There was a time not that long ago when the idea that malls had killed Main Street was an important business narrative. Now it's malls that are withering under the pressure of having to face off with online competition. Not every chain has suffered, but a trip to the mall in 2018 might look very different than one right now.
And while we're not yet to the point where we have to wonder if the concept of the mall still makes sense, in some markets, giant shopping centers will close due to lack of tenants. Even those malls that pull through will have a lot of space to fill.
It's a difficult transition made even harder by the fact that nobody knows where the bottom is for physical retailers. Some chains like The Limited and Sports Authority have already gone to the big mall in the sky, while major anchor chains Sears (SHLDQ) and Macy's (M 2.35%) have laid out plans to close significant numbers of stores.
Expect a number of further complete closures in 2017, and even more chains to close underperforming locations. It's going to get worse before it gets better and here's what we know so far.
Aeropostale clings to life
After filing for Chapter 11 bankruptcy protection in May, Aeropostale received $160 million in debtor-in-possession financing provided by Crystal Financial LLC, which, "combined with operating cash flow, will allow Aéropostale (AROPQ) to meet its go-forward financial commitments," according to a press release.
The company has already closed 113 locations in the United States, as well as all 41 stores in Canada. That is likely only the tip of the iceberg for the chain which has its survival very much in doubt.
PacSun emerges from bankruptcy protection
Another clothing retailer, PacSun, came out of bankruptcy protection in September. The chain closed 10-20 stores this go-round (after previously shuttering over 100), but it may be in a decent position going forward.
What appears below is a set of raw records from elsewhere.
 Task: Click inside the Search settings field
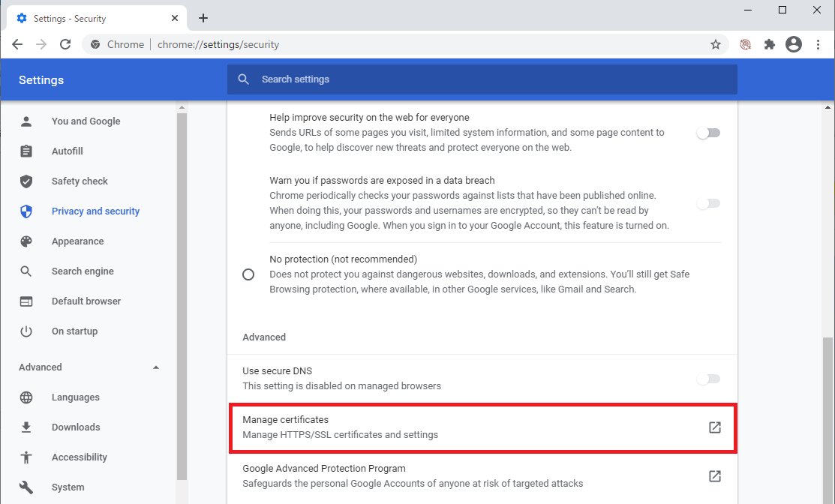[482, 79]
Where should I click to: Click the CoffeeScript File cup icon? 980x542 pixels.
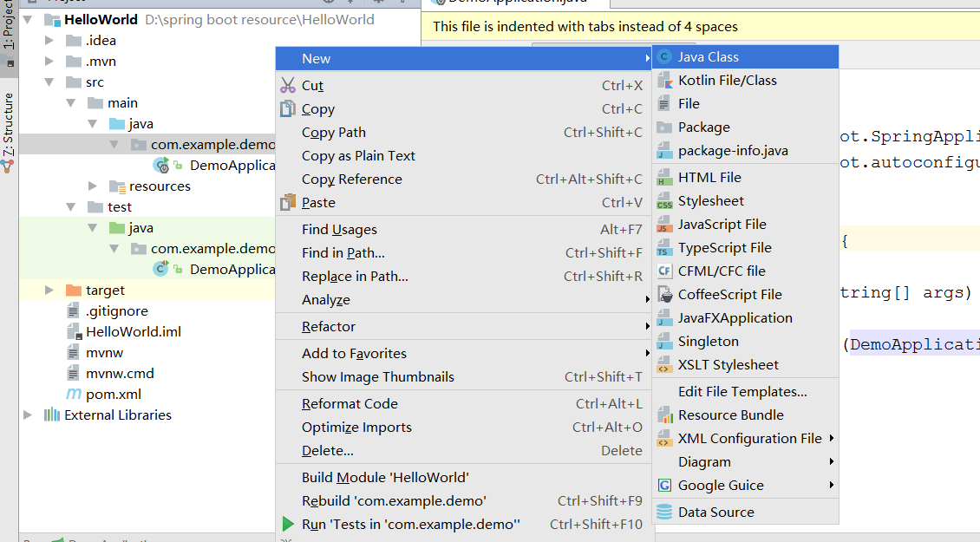point(664,295)
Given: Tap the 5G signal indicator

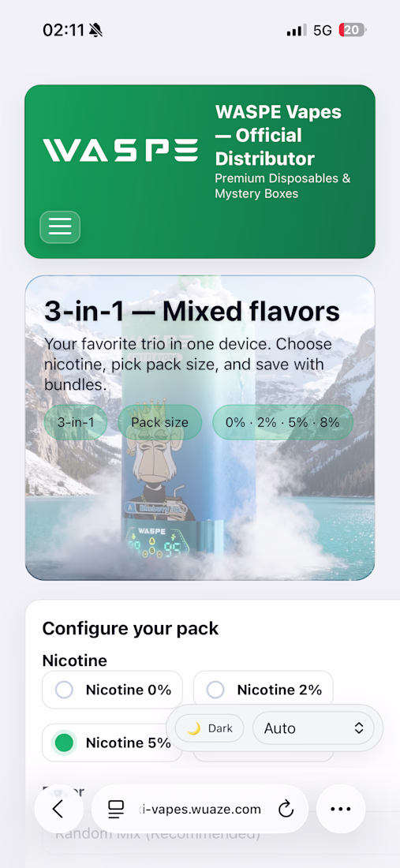Looking at the screenshot, I should (x=323, y=31).
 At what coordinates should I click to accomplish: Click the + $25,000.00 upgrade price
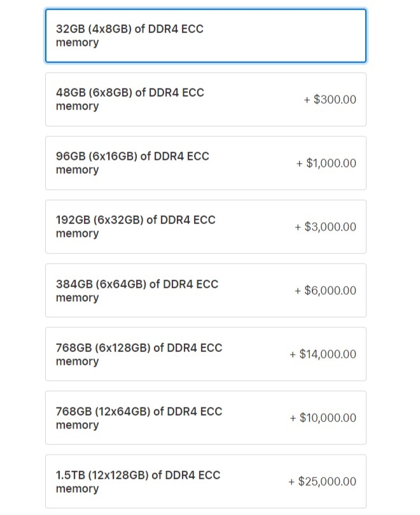[x=323, y=481]
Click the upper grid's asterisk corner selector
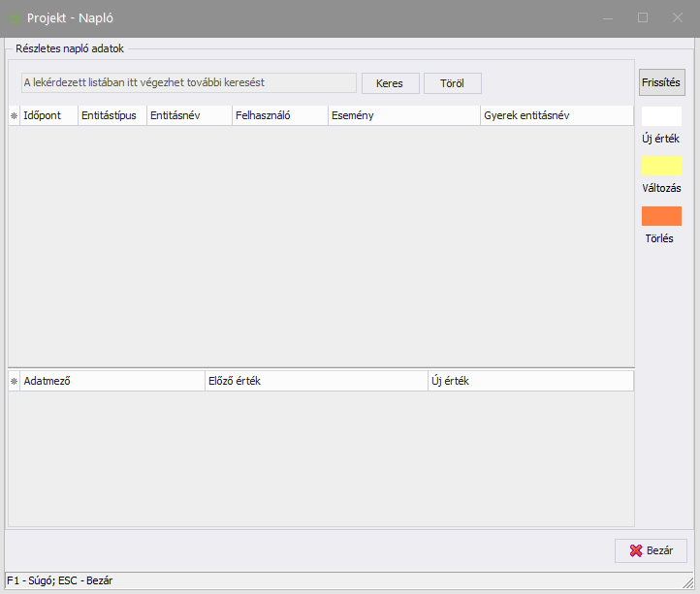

The company was able to cut its debt, close its weakest stores, and force its beleaguered landlords to lower its rent in many cases. "That's every distressed retailer's dream," Poonam Goyal, a retail analyst with Bloomberg Intelligence, said in a published report.
Sears and K-mart struggle
Sears and K-mart, both owned by Sears Holdings, have been on a slow, sad death march, closing stores steadily in the hopes that somehow less will eventually equal more. In January, plans were made public to close another 150 stores -- 108 K-mart locations and 42 Sears stores.
Sears acknowledged in a press release that the soon-to-be-shuttered 150 locations "generated about $1.2 billion in sales over the past 12 months," but the end result of operations was "an Adjusted EBITDA loss of approximately $60 million over that same period."
That's a relatively small loss that you might think the company could turn around. Things, however, have become so dire for Sears Holdings that selling off inventory and store fixtures to generate cash makes more sense than trying to fix stores that are relatively close to break-even.
Macy's getting smaller
While the overall picture for Macy's has not been as bleak, the company has been steadily closing stores and has plans for more shutdowns in 2017. The company announced plans to close 100 stores in August with 32 of those locations shuttering in 2016 and another 68 set for 2017.
In theory, these changes are designed to help the company focus its resources away from money-losing or marginal stores into various digital ventures. Of course, there has been no concrete evidence that having less of a physical presence will translate into more online/app sales.
Even J.C. Penney may shrink
After being near death just a few years ago, J.C. Penney (JCPN.Q) reversed its fortunes and has been a surprising success story. But being not dead and being healthy are two different things and even the resurgent retailer may close some locations in 2017.
"We're going through an analysis now," CEO Marvin Ellison said, according to The Dallas Morning News. "We have certain locations that we readily admit we have to downsize."
In 2016 J.C. Penney closed seven stores, mostly in smaller markets. Its 2017 moves are not likely to be as dramatic as its struggling retail rivals, but its weakness is another bad sign for mall operators.